Begin at the line containing "DEF, Oil, and Fuel Pumps (408, 242)" and copy each line exactly through the end of the records, leaving out what comes before.

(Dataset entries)
::::

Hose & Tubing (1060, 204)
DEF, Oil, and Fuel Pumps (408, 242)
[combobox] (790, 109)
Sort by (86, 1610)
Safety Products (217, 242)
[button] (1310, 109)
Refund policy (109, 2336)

::::

Response to this task:
DEF, Oil, and Fuel Pumps (408, 242)
[combobox] (790, 109)
Sort by (86, 1610)
Safety Products (217, 242)
[button] (1310, 109)
Refund policy (109, 2336)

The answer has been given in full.